| WORK TO COMPLETE |
Please render each line of the records below as a Markdown table with two columns, Row for the row number and Line for the text of the line, and skip any blank lines.
* Begin SUPPLIED DATA *
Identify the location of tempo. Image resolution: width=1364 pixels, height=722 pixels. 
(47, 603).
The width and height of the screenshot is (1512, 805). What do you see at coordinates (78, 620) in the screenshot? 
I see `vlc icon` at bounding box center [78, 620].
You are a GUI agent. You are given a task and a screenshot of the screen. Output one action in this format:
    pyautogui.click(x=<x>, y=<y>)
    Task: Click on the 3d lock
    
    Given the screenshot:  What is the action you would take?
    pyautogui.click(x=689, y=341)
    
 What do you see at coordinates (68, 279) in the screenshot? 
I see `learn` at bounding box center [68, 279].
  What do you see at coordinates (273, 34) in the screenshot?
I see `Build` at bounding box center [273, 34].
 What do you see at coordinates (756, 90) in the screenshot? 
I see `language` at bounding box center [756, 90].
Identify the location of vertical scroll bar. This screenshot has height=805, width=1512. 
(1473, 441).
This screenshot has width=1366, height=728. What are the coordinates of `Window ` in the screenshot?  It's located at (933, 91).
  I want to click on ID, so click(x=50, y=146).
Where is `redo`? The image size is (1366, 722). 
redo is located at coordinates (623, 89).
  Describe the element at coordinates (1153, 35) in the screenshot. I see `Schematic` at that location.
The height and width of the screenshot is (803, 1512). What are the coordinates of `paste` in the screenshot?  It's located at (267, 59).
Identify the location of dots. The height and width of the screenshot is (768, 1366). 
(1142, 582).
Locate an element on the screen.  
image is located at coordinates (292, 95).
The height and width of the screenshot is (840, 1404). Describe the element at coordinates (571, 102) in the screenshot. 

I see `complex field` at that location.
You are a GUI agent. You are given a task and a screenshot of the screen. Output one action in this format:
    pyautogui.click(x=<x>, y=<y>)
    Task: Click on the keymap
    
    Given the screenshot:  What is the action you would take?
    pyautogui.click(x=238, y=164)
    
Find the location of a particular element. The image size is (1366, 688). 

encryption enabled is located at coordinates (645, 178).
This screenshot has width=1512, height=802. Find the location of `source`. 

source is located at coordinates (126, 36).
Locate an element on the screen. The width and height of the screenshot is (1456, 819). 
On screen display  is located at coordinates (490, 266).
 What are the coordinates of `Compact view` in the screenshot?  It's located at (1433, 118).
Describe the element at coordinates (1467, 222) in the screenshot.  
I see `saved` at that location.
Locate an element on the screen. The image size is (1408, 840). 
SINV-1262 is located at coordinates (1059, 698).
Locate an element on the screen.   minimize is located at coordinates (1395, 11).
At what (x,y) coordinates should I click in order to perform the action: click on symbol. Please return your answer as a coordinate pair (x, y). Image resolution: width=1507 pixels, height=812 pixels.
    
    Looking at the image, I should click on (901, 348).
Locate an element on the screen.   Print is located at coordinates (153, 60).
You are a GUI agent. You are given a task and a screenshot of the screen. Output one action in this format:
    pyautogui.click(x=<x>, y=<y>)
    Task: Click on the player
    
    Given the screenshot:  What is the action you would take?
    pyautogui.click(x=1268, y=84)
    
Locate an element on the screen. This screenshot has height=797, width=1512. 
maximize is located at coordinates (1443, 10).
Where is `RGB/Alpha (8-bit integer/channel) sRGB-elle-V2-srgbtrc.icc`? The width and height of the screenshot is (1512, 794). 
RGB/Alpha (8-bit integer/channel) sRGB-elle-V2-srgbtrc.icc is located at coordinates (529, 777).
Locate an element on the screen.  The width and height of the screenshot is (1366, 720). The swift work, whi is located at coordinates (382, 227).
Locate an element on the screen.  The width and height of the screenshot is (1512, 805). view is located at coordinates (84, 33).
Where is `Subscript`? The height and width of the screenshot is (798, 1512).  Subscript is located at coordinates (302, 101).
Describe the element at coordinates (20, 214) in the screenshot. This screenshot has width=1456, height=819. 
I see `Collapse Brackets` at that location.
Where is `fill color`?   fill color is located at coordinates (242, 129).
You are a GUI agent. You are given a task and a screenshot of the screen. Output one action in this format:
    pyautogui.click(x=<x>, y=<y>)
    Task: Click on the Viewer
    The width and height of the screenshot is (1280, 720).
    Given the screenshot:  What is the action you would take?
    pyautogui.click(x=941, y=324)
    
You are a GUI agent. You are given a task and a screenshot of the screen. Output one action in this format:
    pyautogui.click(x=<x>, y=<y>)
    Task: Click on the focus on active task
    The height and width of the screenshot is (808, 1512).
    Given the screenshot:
* End SUPPLIED DATA *
| FINISHED TASK |
| Row | Line |
|---|---|
| 1 | Identify the location of tempo. Image resolution: width=1364 pixels, height=722 pixels.  |
| 2 | (47, 603). |
| 3 | The width and height of the screenshot is (1512, 805). What do you see at coordinates (78, 620) in the screenshot?  |
| 4 | I see `vlc icon` at bounding box center [78, 620]. |
| 5 | You are a GUI agent. You are given a task and a screenshot of the screen. Output one action in this format: |
| 6 |     pyautogui.click(x=<x>, y=<y>) |
| 7 |     Task: Click on the 3d lock |
| 8 |     Given the screenshot:  What is the action you would take? |
| 9 |     pyautogui.click(x=689, y=341) |
| 10 |  What do you see at coordinates (68, 279) in the screenshot?  |
| 11 | I see `learn` at bounding box center [68, 279]. |
| 12 |   What do you see at coordinates (273, 34) in the screenshot? |
| 13 | I see `Build` at bounding box center [273, 34]. |
| 14 |  What do you see at coordinates (756, 90) in the screenshot?  |
| 15 | I see `language` at bounding box center [756, 90]. |
| 16 | Identify the location of vertical scroll bar. This screenshot has height=805, width=1512.  |
| 17 | (1473, 441). |
| 18 | This screenshot has width=1366, height=728. What are the coordinates of `Window ` in the screenshot?  It's located at (933, 91). |
| 19 |   I want to click on ID, so click(x=50, y=146). |
| 20 | Where is `redo`? The image size is (1366, 722).  |
| 21 | redo is located at coordinates (623, 89). |
| 22 |   Describe the element at coordinates (1153, 35) in the screenshot. I see `Schematic` at that location. |
| 23 | The height and width of the screenshot is (803, 1512). What are the coordinates of `paste` in the screenshot?  It's located at (267, 59). |
| 24 | Identify the location of dots. The height and width of the screenshot is (768, 1366).  |
| 25 | (1142, 582). |
| 26 | Locate an element on the screen.   |
| 27 | image is located at coordinates (292, 95). |
| 28 | The height and width of the screenshot is (840, 1404). Describe the element at coordinates (571, 102) in the screenshot.  |
| 29 | I see `complex field` at that location. |
| 30 | You are a GUI agent. You are given a task and a screenshot of the screen. Output one action in this format: |
| 31 |     pyautogui.click(x=<x>, y=<y>) |
| 32 |     Task: Click on the keymap |
| 33 |     Given the screenshot:  What is the action you would take? |
| 34 |     pyautogui.click(x=238, y=164) |
| 35 | Find the location of a particular element. The image size is (1366, 688).  |
| 36 | encryption enabled is located at coordinates (645, 178). |
| 37 | This screenshot has width=1512, height=802. Find the location of `source`.  |
| 38 | source is located at coordinates (126, 36). |
| 39 | Locate an element on the screen. The width and height of the screenshot is (1456, 819).  |
| 40 | On screen display  is located at coordinates (490, 266). |
| 41 |  What are the coordinates of `Compact view` in the screenshot?  It's located at (1433, 118). |
| 42 | Describe the element at coordinates (1467, 222) in the screenshot.   |
| 43 | I see `saved` at that location. |
| 44 | Locate an element on the screen. The image size is (1408, 840).  |
| 45 | SINV-1262 is located at coordinates (1059, 698). |
| 46 | Locate an element on the screen.   minimize is located at coordinates (1395, 11). |
| 47 | At what (x,y) coordinates should I click in order to perform the action: click on symbol. Please return your answer as a coordinate pair (x, y). Image resolution: width=1507 pixels, height=812 pixels. |
| 48 |     Looking at the image, I should click on (901, 348). |
| 49 | Locate an element on the screen.   Print is located at coordinates (153, 60). |
| 50 | You are a GUI agent. You are given a task and a screenshot of the screen. Output one action in this format: |
| 51 |     pyautogui.click(x=<x>, y=<y>) |
| 52 |     Task: Click on the player |
| 53 |     Given the screenshot:  What is the action you would take? |
| 54 |     pyautogui.click(x=1268, y=84) |
| 55 | Locate an element on the screen. This screenshot has height=797, width=1512.  |
| 56 | maximize is located at coordinates (1443, 10). |
| 57 | Where is `RGB/Alpha (8-bit integer/channel) sRGB-elle-V2-srgbtrc.icc`? The width and height of the screenshot is (1512, 794).  |
| 58 | RGB/Alpha (8-bit integer/channel) sRGB-elle-V2-srgbtrc.icc is located at coordinates (529, 777). |
| 59 | Locate an element on the screen.  The width and height of the screenshot is (1366, 720). The swift work, whi is located at coordinates (382, 227). |
| 60 | Locate an element on the screen.  The width and height of the screenshot is (1512, 805). view is located at coordinates (84, 33). |
| 61 | Where is `Subscript`? The height and width of the screenshot is (798, 1512).  Subscript is located at coordinates (302, 101). |
| 62 | Describe the element at coordinates (20, 214) in the screenshot. This screenshot has width=1456, height=819.  |
| 63 | I see `Collapse Brackets` at that location. |
| 64 | Where is `fill color`?   fill color is located at coordinates (242, 129). |
| 65 | You are a GUI agent. You are given a task and a screenshot of the screen. Output one action in this format: |
| 66 |     pyautogui.click(x=<x>, y=<y>) |
| 67 |     Task: Click on the Viewer |
| 68 |     The width and height of the screenshot is (1280, 720). |
| 69 |     Given the screenshot:  What is the action you would take? |
| 70 |     pyautogui.click(x=941, y=324) |
| 71 | You are a GUI agent. You are given a task and a screenshot of the screen. Output one action in this format: |
| 72 |     pyautogui.click(x=<x>, y=<y>) |
| 73 |     Task: Click on the focus on active task |
| 74 |     The height and width of the screenshot is (808, 1512). |
| 75 |     Given the screenshot: |